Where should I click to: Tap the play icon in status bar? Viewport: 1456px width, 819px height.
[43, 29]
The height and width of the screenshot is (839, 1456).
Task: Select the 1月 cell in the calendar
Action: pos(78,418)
^^^^^^^^
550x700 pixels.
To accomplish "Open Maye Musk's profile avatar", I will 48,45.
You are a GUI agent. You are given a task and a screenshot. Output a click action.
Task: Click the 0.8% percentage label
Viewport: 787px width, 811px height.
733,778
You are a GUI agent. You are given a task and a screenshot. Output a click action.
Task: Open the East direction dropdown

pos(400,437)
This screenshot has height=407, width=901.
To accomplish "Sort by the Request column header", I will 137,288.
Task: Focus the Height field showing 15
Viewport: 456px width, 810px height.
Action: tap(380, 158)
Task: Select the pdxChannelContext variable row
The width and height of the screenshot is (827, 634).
^^^^^^^^
# Brief
Every line above that holds the word "accomplish" should be copied out.

# Your response
To accomplish "Open Maye Musk's profile avatar", I will 48,45.
To accomplish "Sort by the Request column header", I will 137,288.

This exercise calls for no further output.